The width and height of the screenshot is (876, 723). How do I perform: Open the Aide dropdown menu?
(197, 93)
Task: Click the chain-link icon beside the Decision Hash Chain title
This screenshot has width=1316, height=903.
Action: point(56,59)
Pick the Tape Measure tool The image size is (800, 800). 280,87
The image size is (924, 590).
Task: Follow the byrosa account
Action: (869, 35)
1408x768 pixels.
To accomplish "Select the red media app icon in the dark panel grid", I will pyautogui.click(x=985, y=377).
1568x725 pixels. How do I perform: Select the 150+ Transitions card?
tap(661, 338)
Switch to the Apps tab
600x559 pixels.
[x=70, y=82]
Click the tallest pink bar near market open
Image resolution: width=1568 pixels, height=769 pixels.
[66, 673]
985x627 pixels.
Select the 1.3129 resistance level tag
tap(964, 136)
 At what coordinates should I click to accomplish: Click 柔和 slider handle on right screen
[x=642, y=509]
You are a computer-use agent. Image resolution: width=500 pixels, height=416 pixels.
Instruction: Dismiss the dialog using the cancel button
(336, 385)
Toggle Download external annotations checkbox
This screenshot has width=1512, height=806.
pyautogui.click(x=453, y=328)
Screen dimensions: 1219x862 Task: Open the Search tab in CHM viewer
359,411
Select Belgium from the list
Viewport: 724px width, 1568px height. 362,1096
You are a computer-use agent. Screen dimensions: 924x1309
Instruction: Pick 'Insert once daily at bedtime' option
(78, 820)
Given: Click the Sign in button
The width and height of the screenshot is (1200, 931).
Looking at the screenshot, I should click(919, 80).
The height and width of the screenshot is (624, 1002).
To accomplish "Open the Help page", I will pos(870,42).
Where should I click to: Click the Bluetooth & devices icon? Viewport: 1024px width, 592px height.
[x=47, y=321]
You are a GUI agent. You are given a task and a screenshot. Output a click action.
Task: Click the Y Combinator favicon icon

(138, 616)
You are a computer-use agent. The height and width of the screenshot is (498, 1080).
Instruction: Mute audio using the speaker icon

————————

Looking at the records above, please output exactly the lines that run from the one holding "Toggle Download external annotations checkbox" to the final line, and only those.

Toggle Download external annotations checkbox
This screenshot has width=1512, height=806.
pyautogui.click(x=453, y=328)
Screen dimensions: 1219x862 Task: Open the Search tab in CHM viewer
359,411
Select Belgium from the list
Viewport: 724px width, 1568px height. 362,1096
You are a computer-use agent. Screen dimensions: 924x1309
Instruction: Pick 'Insert once daily at bedtime' option
(78, 820)
Given: Click the Sign in button
The width and height of the screenshot is (1200, 931).
Looking at the screenshot, I should click(919, 80).
The height and width of the screenshot is (624, 1002).
To accomplish "Open the Help page", I will pos(870,42).
Where should I click to: Click the Bluetooth & devices icon? Viewport: 1024px width, 592px height.
[x=47, y=321]
You are a GUI agent. You are given a task and a screenshot. Output a click action.
Task: Click the Y Combinator favicon icon

(138, 616)
You are a computer-use agent. The height and width of the screenshot is (498, 1080).
Instruction: Mute audio using the speaker icon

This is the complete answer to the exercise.